Avez-vous averti vos supérieurs de la FDA?

– Oui, me répond le docteur Burroughs, dans un premier temps, ils ont réagi correctement…"

De fait, un document daté du 4 mars 1988 atteste que Richard P. Lehmann, directeur de la Division de la production de médicaments au CVM, a transmis les inquiétudes de son agent à Terrence Harvey, de Monsanto4: "Nous avons examiné votre demande et la trouvons incomplète, écrit-il. Les tests sont insuffisants. […] Vous n’avez pas clairement identifié l’incidence clinique des mammites dans les troupeaux testés. […] Vous devriez clarifier quels traitements vous allez utiliser pour soigner les mammites. […] Nous vous rappelons que l’usage de la gentamicine et de la tétracycline n’est pas autorisé pour le traitement des mammites dans les troupeaux laitiers. […] Vous avez compromis l’utilité de vos données sur la reproduction en utilisant de la progestérone et des prostaglandines. Il n’est pas possible d’évaluer les effets de la somatotropine bovine sur la reproduction si simultanément des essais avec d’autres hormones reproductives masquent ou altèrent les effets du médicament." Enfin, concernant l’étude toxicologique conduite sur des rats, le responsable du CVM est cinglant: les rats étudiés sont trop peu nombreux (sept), il n’y a que des femelles, la durée de l’étude est trop courte (sept jours) et les doses ingérées par les cobayes trop faibles...

C’est à partir de ce courrier que commence la descente aux enfers du docteur Burroughs. "Subitement, j’ai été mis sur la touche, raconte-t-il. On m’a bloqué l’accès aux données que j’avais moi-même demandées, jusqu’à ce que je sois complètement dépossédé du dossier. Et puis le 3 novembre 1989, mon chef m’a raccompagné à la porte, c’était fini pour moi…

– Vous avez été licencié?

– Oui, pour incompétence", murmure Richard Burroughs.
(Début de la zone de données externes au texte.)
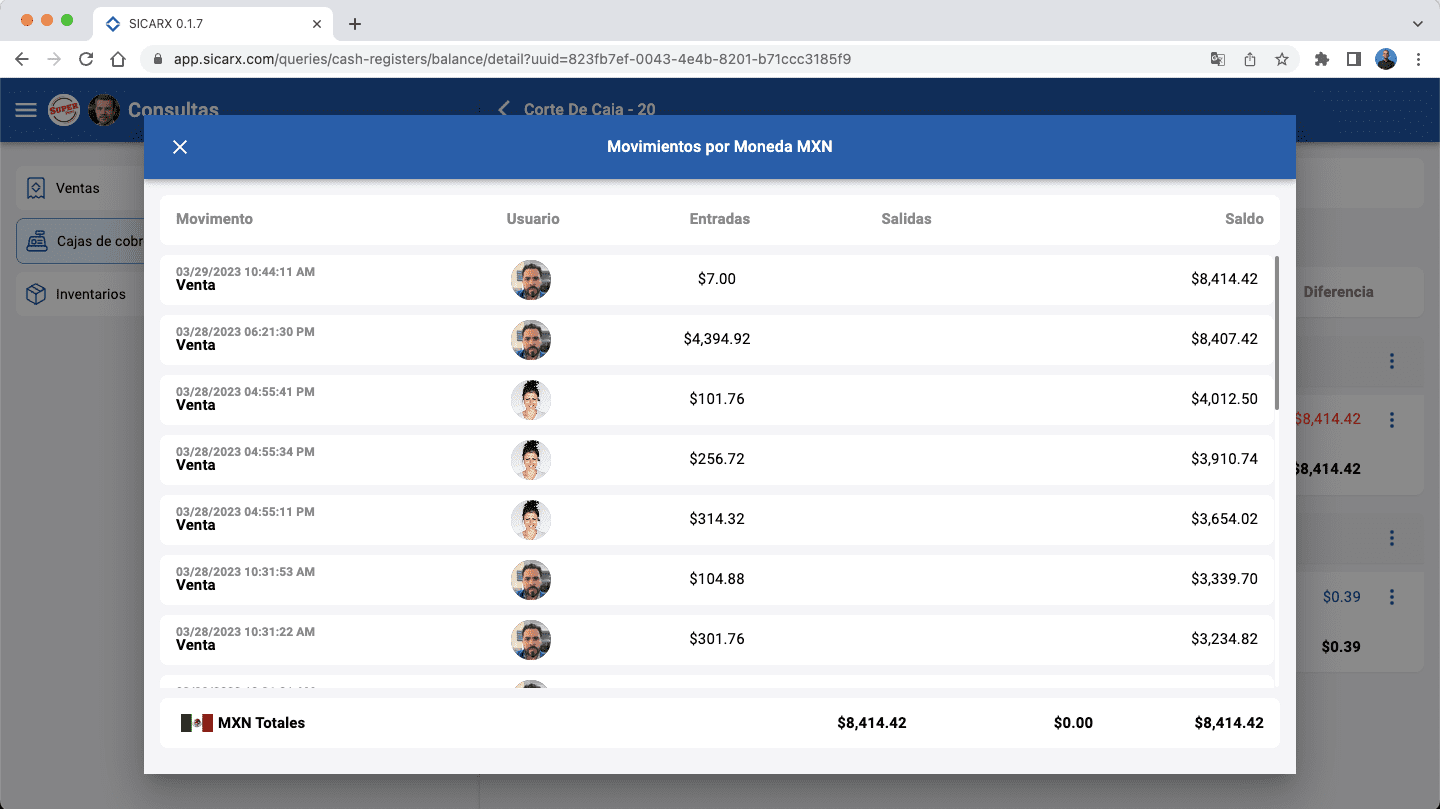Select the $4,394.92 Venta movement row
This screenshot has width=1440, height=809.
(717, 340)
Le vétérinaire porte plainte contre la FDA pour licenciement abusif. Il gagne en première instance, l’agence fait appel, mais elle est finalement condamnée à réintégrer son agent. "J’ai été muté à la division porcine, commente-t-il. Je ne connaissais rien aux cochons! À tout moment, je pouvais commettre une faute grave, alors j’ai préféré démissionner. Ce fut une période très noire… Je ne comprenais pas ce qui m’arrivait. J’étais ruiné, car les procès m’avaient coûté très cher et je n’avais pas de travail. Heureusement qu’il y avait ma femme et mes deux enfants…"

– Est-ce que vous avez été menacé?

– Euh… Physiquement? Je ne préfère pas en parler… Moralement, oui. Lors de mon procès en appel, les avocats de Monsanto ont menacé de me poursuivre si je révélais des informations confidentielles concernant la rBGH. C’est typique de Monsanto…
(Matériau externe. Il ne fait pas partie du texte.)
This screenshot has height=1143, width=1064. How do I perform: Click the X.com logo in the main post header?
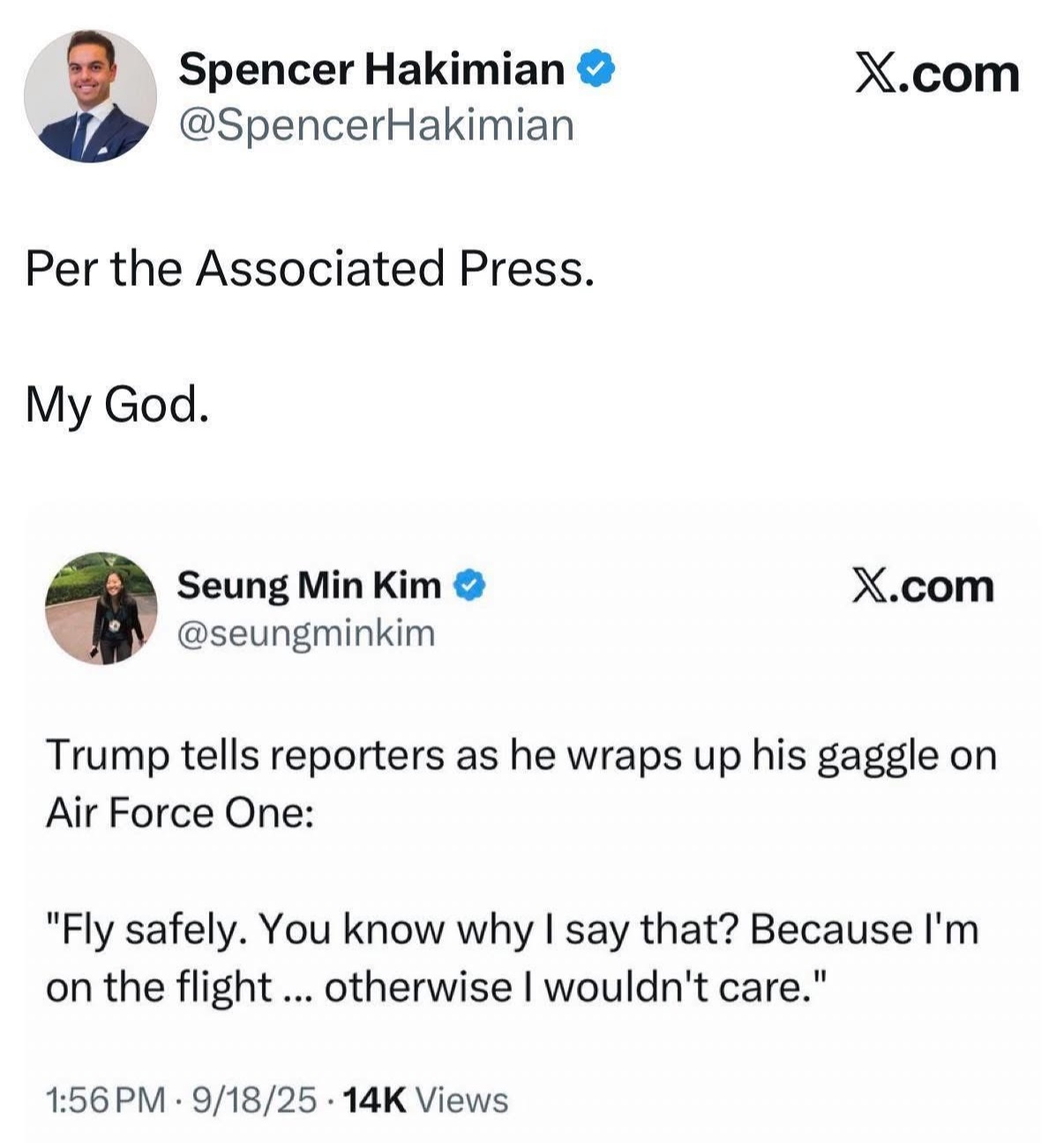click(x=936, y=73)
– Pensez-vous que la FDA a été trompée par Monsanto?

– “Trompée” n’est pas le mot juste, car il signifie que cela se serait passé à son insu. Non, l’agence a sciemment fermé les yeux sur des données dérangeantes, parce qu’elle voulait protéger les intérêts de la société, en favorisant au plus vite la mise sur le marché de l’hormone transgénique"…


 

1 Du nom du député démocrate de New York James Delaney (1901-1987), lequel se retournerait à coup sûr dans sa tombe s’il pouvait lire ces pages…

2 Dans les années 1970, trois autres sociétés ont réussi à fabriquer l’hormone transgénique: Elanco, une filiale d’Eli Lilly, UpJohn et American Cyanamid. Mais finalement seule Monsanto restera en course.

3 Aujourd’hui, les deux termes sont utilisés, mais pas par les mêmes personnes: soucieuse de gommer le fait que son produit est une hormone artificielle, Monsanto parle exclusivement de "rBST" ; quant aux opposants, ils emploient "rBGH"…

4 Terrence Harvey a fait toute sa carrière à la FDA, où il dirigea notamment le CVM, avant de partir pantoufler chez... Monsanto, comme directeur des affaires réglementaires.